Drs. Carmody and Keith laid out the diagnostic clues (painful fat, easy bruising, non-pitting edema, ankle cuffing) and the treatment stack: carb restriction, compression therapy, manual lymphatic drainage, and — when indicated — tumescent liposuction. If a patient doesn't respond to standard obesity care the way you'd expect, think lipedema.
The Volunteers Building Obesity Medicine From the Ground Up
A personal reflection from the OMA 2026 conference floor
I want to end this week's newsletter with something more personal. At every conference, I learn something new from the research. But some of the most inspiring moments happen in the hallways, over coffee, in conversations that don't have a CME credit attached.
This week, I spent time talking with leaders from state obesity medicine societies across the country — the Washington, Colorado, North Carolina, New England, Minnesota, and Illinois obesity societies, and our society, the Arizona Obesity Organization — plus others not even mentioned here — all working in partnership with the national Obesity Medicine Association. These are physicians, nurse practitioners, dietitians, and other clinicians who are doing extraordinary advocacy work — fighting for insurance coverage, educating legislators, building local networks of obesity medicine providers — and all of them are doing it for free. On top of their clinical practices. On top of their families. Because they believe this work matters.
Obesity medicine is still a relatively young field. Many state societies are small.
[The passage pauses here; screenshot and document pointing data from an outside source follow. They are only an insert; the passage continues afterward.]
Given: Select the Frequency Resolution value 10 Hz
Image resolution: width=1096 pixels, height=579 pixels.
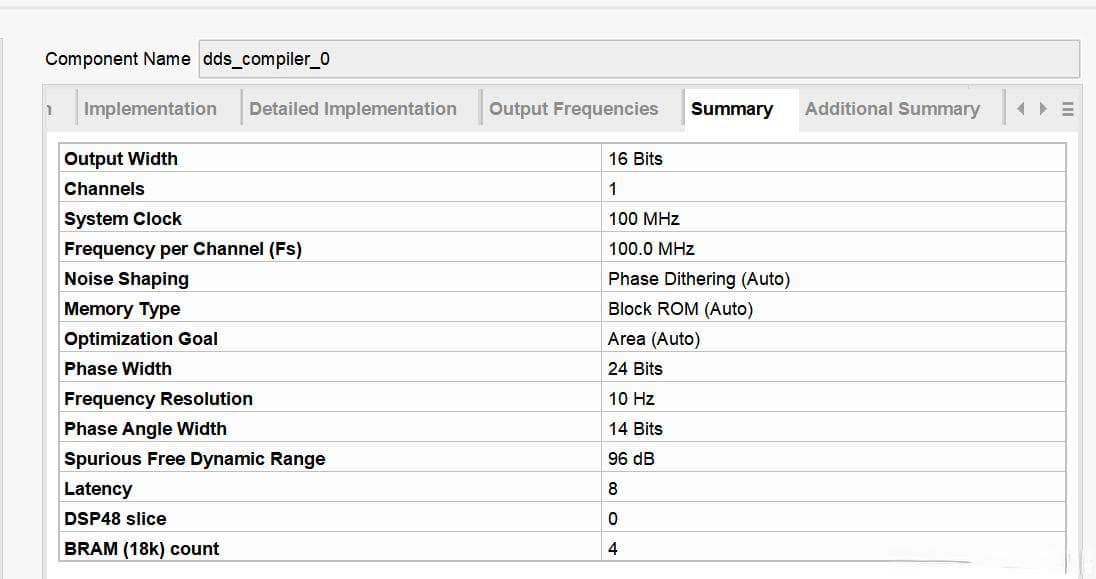Looking at the screenshot, I should (x=631, y=399).
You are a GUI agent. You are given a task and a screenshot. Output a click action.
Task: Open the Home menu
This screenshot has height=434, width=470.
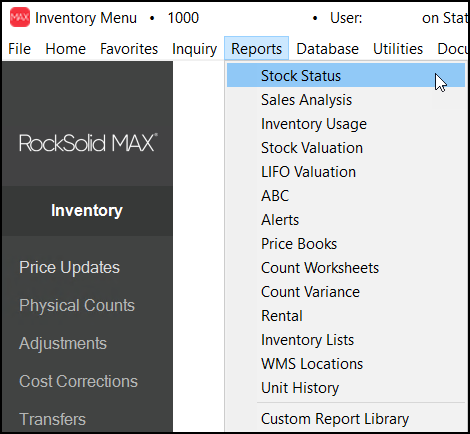point(66,49)
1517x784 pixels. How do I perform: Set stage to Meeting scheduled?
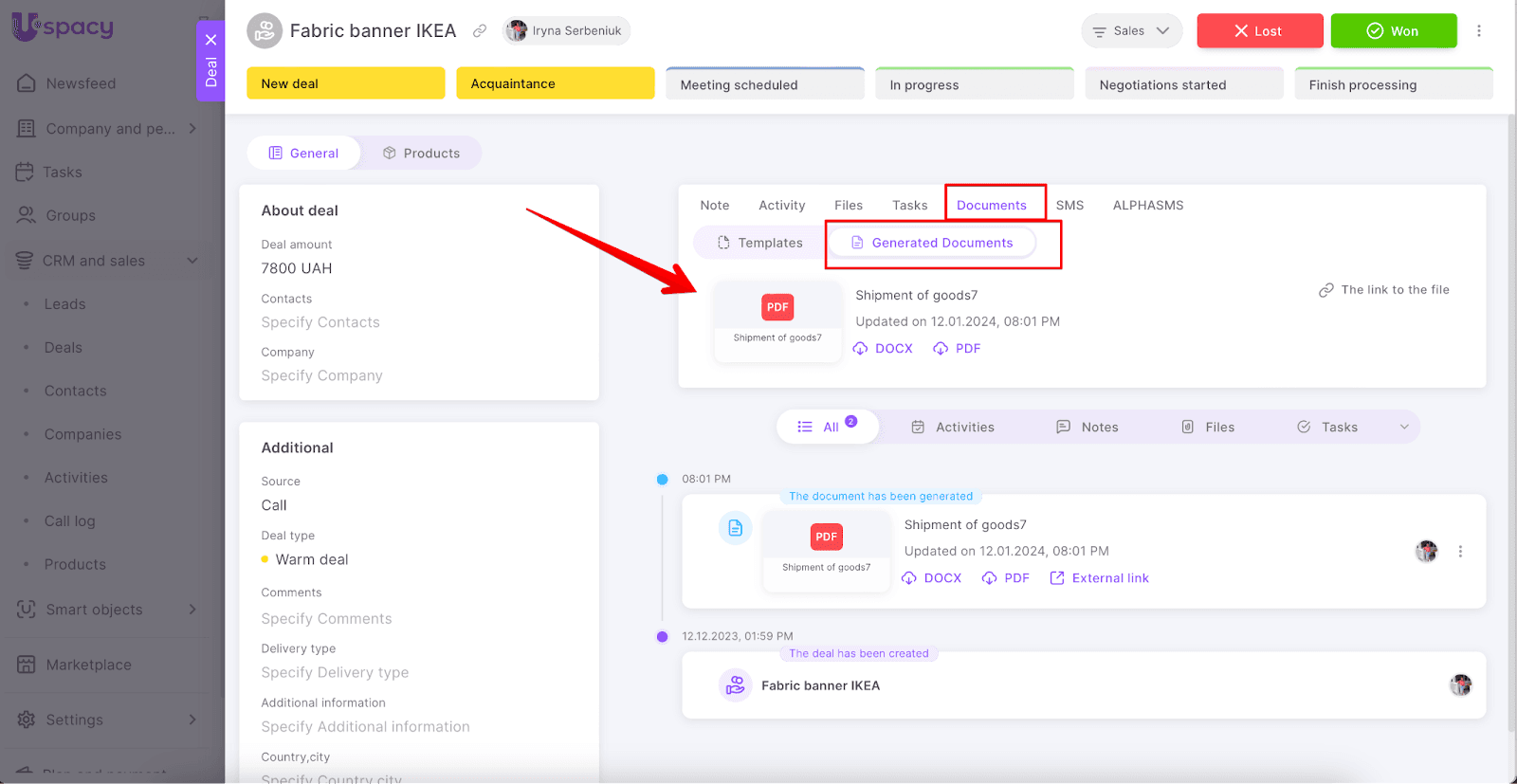[x=764, y=84]
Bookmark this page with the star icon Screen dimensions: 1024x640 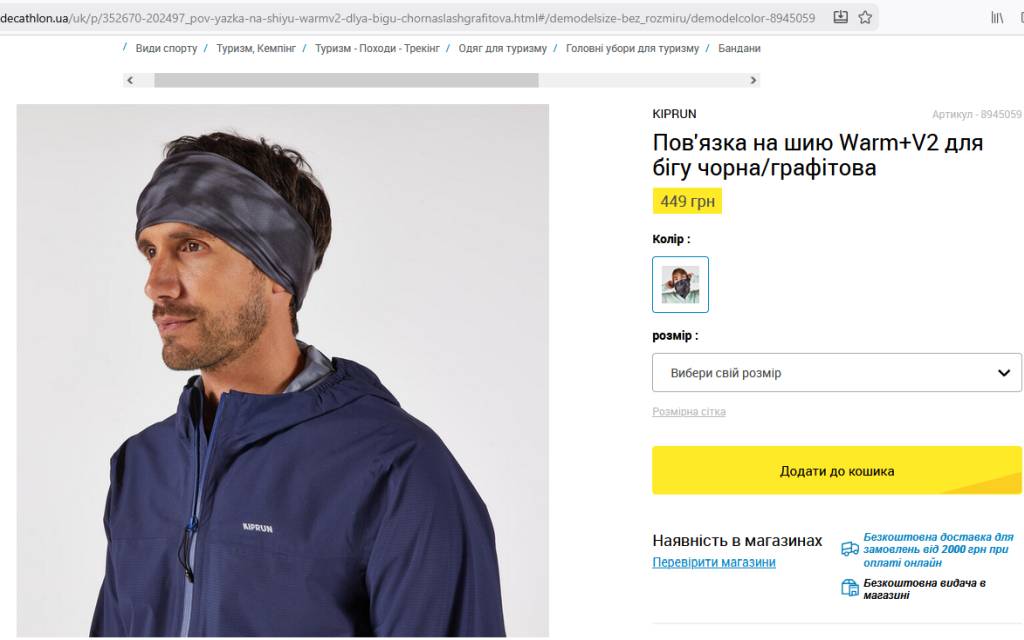tap(865, 17)
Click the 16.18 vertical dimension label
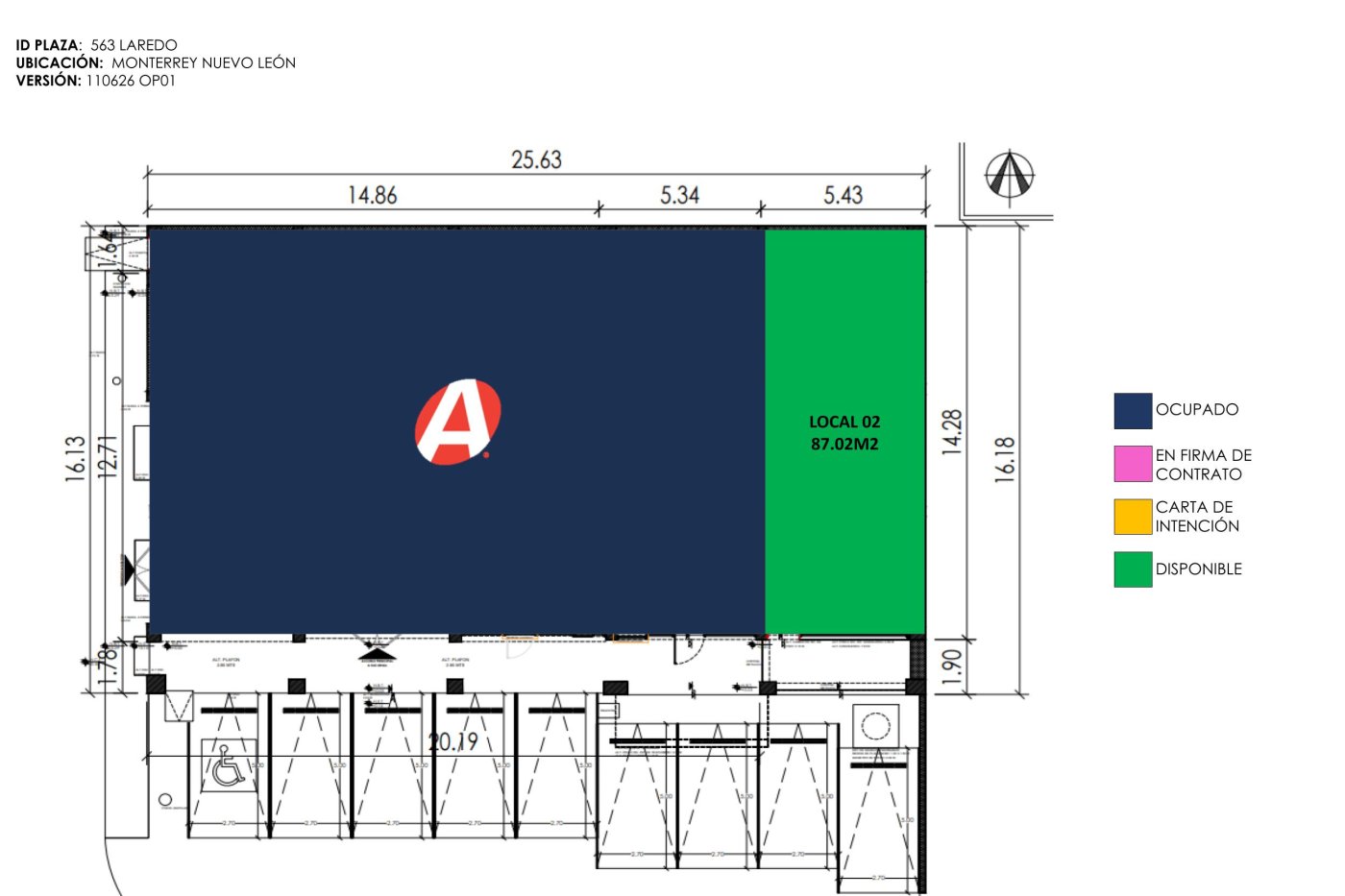The height and width of the screenshot is (896, 1345). tap(1005, 459)
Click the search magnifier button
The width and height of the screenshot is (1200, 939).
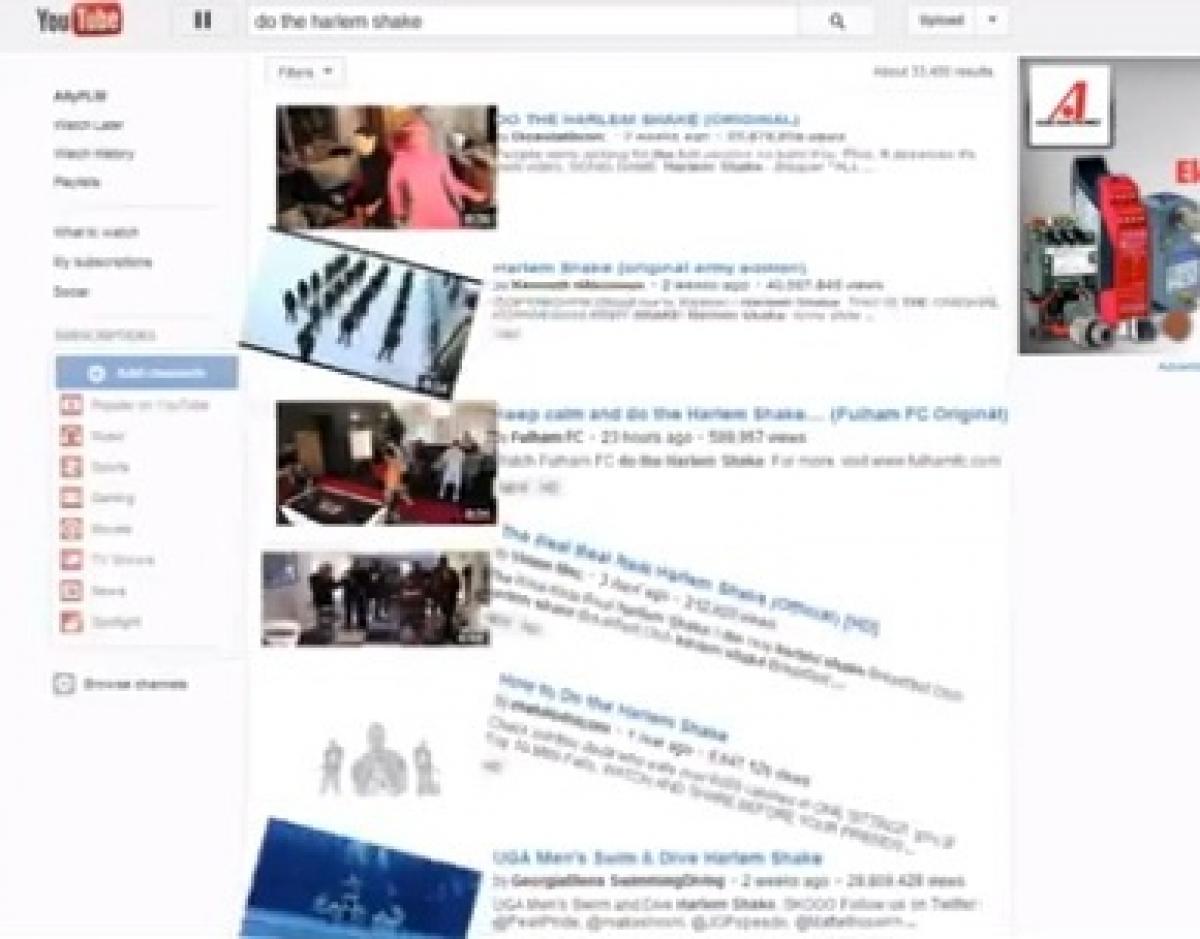point(837,21)
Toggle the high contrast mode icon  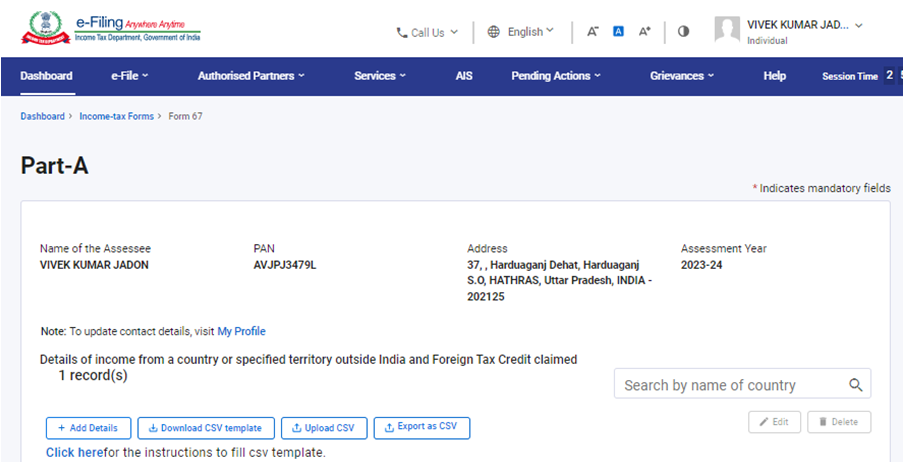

They're run by volunteers who organize events, manage memberships, and show up at state capitols to explain why obesity is a disease that deserves real treatment — not dismissal. The Obesity Action Coalition and organizations like it have been essential in raising the national voice, but the state-level work is where policy actually changes.
Meeting these colleagues reminded me why I do this work. It's easy to feel isolated in your own practice, thinking you're the only one fighting this fight. Conferences like OMA remind you that there's a whole community of people who see what you see — and who are showing up every day to change it.